Today’s broadcasters face continued consolidation, centralization of staff, and ever-increasing pressure to improve efficiency — challenges that can take their toll on quality of experience (QoE) for customers. Fortunately there are affordable, reliable, flexible solutions for remote monitoring that can help overcome these challenges. These solutions perform all-important proactive quality checks at audio/video service handoffs to ensure maximum QoE. The latest generation of compact, low-cost remote-monitoring solutions has an expanded range of functions such as QoE-based content monitoring with recording, remote viewing, and troubleshooting of A/V feeds across linear, on-demand, and interactive services. This functionality is especially important given the addition of over-the-top (OTT), and internet streaming services content to broadcasters’ already long list of services requiring monitoring.

A Complicated Monitoring Landscape

Just as content distribution has evolved in recent history — from over the air to digital and now to OTT and Internet streaming services — so too has the need for and complexity of content monitoring. It used to be that aired content was recorded and watched back afterward to look for faults, an inefficient, tedious, time-consuming task that often took hours or even days to detect problems. It was never a practical approach, to be sure, but at least then it could be done. Today, given the scope and complexity of services requiring monitoring, that manual method would be impossible even for the most well-staffed, well-funded operations.

The introduction of OTT and streaming services boosts the number of portals through which content can be consumed. Add to this the plethora of viewing devices — PCs, tablets, and smartphones — and associated “flavors” of content they require, and the challenge of assuring the best possible experience (within the constraints of all components) can be enormous.

OTT and Streaming Services Present Special Challenges

With media being delivered directly to viewers, who might be scattered across the country or even across different countries, there is no longer a “middle man” to share responsibility for QoE. Thus every operation, regardless of size, must be able to monitor the availability and quality of services across platforms, CDNs, and video service providers — all from a single location — in order to offer a high standard of quality. Such solutions are especially important for operations that lack dedicated monitoring staff and budgets.
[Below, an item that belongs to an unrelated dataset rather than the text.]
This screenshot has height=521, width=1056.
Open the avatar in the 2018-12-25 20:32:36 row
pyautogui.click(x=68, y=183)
Sophisticated Tools for Proactive Remote Monitoring

Fortunately the industry has already addressed remote monitoring of linear, on-demand, and interactive services, eliminating the need for expensive, time-consuming manual and visual channel inspections. With these tools, broadcasters can proactively identify and respond to faults rather than waiting for customer complaints.
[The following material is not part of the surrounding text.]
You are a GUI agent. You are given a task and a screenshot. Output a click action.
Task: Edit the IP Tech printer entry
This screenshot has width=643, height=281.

Advanced monitoring solutions today can scan hundreds of channels around the clock and automatically test signal integrity, issue alerts (via email and SNMP), and capture the problematic content when channels do not conform to preset limits. Positioned “behind” the set-top-box (STB), such solutions give operators a single system and location from which to access and monitor the video output continuously. Remote monitoring capabilities enable engineers to review video and audio for issues such as static or black screen, as well as errors in closed captions and audio levels.

In terms of on-demand content, today’s sophisticated monitoring systems can ensure content availability and system capacity, record DPI ad insertions to prove ad conformance, or monitor interactive STB guides to ensure a customer’s experience. With complete STB command access, broadcasters can perform troubleshooting more effectively and use a historical review of content and services to address intermittent yet chronic issues. Refined for intuitive use, such systems often combine familiar VCR-like controls with color cues that clearly indicate the channels being displayed, whether they are live or recorded. Layouts and source selection are managed with simple mouse clicks, and a built-in clock facilitates navigation to the desired time stamp.

Remote monitoring technology is already deployed in applications ranging from competitive news analysis to monitoring of “out-of-footprint” broadcast and distribution channels. Now broadcasters are applying the technology to OTT services.

A New Challenge: Remote Monitoring for Streaming and OTT Services

Long gone are the days of monitoring the quality of a single, linear broadcast. Now broadcasters not only must assure video quality for multiple content streams in multiple formats to multiple devices, but, through OTT services, they must also deliver a personalized user experience alongside that video content. It’s a scenario that effectively multiplies their outputs. On top of that, they’re working with a variety of distribution platforms and might need to deliver content via a number of CDNs. The situation is further complicated by the fact that the groups of files delivered to each CDN will need to accommodate a wide range of devices, each with its own profile. It’s easy to see why it’s a significant QoE challenge. There is no plausible way to monitor all of these outputs and versions all the time, but today’s monitoring solutions make it possible for broadcasters to institute OTT service monitoring strategies that work.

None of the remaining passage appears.